> [Given request]
Can you edit the records between the lines holding "You are a computer-use agent. This" and "Action: pos(1039,24)", inclusive, so that "magnifier view icon" becomes "magnifying glass icon" and nothing else changes, and return only those lines?

> [Material for this exercise]
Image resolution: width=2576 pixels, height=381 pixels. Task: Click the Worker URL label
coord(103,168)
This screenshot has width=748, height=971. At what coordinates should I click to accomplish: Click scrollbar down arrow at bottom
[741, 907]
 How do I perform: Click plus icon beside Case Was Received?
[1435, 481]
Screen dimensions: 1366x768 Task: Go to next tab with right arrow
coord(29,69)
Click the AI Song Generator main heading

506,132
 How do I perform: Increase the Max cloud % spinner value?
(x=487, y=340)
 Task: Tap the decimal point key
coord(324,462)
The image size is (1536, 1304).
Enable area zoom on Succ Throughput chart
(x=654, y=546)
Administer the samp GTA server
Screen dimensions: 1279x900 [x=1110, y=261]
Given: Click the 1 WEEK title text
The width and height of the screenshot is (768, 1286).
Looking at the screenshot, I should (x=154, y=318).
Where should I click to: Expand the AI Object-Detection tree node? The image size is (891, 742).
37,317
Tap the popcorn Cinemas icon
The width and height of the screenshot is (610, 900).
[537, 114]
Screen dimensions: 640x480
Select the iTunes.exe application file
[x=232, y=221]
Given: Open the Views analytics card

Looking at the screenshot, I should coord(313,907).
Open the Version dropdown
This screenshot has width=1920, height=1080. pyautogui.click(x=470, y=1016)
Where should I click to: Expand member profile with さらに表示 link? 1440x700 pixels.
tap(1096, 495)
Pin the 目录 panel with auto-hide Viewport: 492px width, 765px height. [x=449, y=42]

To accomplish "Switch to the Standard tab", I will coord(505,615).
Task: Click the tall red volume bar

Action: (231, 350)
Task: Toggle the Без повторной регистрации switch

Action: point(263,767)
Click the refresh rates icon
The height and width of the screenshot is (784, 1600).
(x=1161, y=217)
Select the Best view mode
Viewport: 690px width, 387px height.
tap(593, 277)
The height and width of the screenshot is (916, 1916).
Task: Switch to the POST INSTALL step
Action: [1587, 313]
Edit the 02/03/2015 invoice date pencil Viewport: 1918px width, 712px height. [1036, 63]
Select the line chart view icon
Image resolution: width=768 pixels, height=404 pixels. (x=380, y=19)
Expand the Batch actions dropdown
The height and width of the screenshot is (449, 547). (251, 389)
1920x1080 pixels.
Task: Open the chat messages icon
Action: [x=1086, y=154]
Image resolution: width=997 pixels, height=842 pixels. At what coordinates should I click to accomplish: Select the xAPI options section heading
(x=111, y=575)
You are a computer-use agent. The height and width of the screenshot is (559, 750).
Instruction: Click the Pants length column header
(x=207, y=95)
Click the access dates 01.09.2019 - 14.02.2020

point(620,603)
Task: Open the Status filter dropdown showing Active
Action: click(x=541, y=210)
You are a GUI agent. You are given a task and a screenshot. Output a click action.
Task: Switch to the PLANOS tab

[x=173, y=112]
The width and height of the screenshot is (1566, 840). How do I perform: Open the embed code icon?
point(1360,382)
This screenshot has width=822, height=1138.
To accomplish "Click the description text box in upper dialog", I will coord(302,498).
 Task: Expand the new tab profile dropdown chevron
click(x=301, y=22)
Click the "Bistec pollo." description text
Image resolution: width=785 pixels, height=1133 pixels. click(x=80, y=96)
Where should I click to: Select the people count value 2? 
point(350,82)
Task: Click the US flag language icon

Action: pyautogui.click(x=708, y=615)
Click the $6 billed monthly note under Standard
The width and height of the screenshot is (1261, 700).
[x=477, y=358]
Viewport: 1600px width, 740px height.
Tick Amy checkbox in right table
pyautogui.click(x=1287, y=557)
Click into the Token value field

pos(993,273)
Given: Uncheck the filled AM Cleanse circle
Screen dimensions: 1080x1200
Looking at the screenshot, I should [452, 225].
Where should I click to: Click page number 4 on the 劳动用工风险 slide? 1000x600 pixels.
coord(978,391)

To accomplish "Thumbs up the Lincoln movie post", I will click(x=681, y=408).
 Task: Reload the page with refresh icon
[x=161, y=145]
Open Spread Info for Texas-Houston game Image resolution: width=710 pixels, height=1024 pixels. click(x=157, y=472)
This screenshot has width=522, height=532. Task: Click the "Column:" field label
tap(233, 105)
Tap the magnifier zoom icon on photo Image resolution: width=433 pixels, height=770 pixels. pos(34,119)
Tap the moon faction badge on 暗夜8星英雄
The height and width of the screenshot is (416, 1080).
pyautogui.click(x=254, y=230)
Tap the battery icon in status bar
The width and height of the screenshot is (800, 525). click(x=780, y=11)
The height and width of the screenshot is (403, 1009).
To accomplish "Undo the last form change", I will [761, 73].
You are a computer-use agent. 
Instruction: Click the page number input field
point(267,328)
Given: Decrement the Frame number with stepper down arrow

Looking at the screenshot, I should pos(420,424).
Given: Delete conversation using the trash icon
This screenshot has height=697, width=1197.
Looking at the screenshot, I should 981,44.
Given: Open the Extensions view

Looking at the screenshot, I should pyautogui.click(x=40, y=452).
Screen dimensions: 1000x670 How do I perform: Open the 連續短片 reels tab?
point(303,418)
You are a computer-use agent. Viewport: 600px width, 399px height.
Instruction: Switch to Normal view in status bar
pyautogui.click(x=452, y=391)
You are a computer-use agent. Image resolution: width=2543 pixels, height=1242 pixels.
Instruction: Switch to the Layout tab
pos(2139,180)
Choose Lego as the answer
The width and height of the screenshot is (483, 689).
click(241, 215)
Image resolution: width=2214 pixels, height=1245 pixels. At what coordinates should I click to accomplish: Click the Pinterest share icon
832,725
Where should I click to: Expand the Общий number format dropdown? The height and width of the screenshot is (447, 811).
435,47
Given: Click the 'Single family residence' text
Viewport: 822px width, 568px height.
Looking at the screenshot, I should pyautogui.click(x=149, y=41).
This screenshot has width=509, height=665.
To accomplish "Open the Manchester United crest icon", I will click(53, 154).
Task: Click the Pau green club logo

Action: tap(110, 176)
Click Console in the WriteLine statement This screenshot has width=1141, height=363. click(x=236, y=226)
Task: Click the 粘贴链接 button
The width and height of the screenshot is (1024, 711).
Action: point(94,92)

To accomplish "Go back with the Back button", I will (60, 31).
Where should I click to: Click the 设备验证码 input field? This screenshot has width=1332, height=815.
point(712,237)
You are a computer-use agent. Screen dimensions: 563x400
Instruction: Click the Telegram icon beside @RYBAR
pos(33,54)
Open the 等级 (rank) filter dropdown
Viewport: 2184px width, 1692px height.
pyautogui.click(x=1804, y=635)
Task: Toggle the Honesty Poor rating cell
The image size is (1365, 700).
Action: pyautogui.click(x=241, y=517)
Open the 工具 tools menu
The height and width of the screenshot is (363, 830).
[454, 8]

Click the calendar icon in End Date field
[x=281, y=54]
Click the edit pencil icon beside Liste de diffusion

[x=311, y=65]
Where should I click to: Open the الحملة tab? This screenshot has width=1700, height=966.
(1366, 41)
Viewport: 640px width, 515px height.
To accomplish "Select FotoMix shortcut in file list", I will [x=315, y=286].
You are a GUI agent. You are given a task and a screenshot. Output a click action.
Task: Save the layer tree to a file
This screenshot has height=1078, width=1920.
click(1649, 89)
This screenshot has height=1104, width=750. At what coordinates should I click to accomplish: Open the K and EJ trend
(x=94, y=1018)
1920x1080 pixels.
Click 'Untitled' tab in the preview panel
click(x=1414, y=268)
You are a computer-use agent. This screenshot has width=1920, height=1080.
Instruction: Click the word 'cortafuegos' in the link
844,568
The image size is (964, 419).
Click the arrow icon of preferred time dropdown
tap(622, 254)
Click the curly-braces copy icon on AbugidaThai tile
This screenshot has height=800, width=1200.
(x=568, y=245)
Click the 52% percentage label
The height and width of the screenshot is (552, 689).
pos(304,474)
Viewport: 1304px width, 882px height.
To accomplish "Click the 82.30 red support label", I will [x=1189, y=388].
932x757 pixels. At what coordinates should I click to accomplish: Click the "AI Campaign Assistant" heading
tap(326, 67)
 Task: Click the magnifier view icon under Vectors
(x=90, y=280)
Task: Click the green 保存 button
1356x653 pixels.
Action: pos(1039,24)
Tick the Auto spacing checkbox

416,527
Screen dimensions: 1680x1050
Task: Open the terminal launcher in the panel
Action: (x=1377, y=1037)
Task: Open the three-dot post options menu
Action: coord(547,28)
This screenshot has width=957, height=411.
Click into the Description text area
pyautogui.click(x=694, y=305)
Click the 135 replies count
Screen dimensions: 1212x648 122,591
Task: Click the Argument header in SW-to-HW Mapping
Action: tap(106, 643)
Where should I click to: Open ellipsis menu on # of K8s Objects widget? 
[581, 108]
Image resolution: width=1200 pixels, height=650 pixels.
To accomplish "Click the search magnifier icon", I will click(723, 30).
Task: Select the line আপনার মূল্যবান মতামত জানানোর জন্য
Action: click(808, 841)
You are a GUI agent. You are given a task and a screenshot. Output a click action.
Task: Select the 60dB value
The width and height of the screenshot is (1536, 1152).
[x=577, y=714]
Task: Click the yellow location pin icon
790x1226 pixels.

> [Finished task]
You are a computer-use agent. This screenshot has width=1920, height=1080.
Instruction: Click the word 'cortafuegos' in the link
844,568
The image size is (964, 419).
Click the arrow icon of preferred time dropdown
tap(622, 254)
Click the curly-braces copy icon on AbugidaThai tile
This screenshot has height=800, width=1200.
(x=568, y=245)
Click the 52% percentage label
The height and width of the screenshot is (552, 689).
pos(304,474)
Viewport: 1304px width, 882px height.
To accomplish "Click the 82.30 red support label", I will [x=1189, y=388].
932x757 pixels. At what coordinates should I click to accomplish: Click the "AI Campaign Assistant" heading
tap(326, 67)
 Task: Click the magnifying glass icon under Vectors
(x=90, y=280)
Task: Click the green 保存 button
1356x653 pixels.
Action: pos(1039,24)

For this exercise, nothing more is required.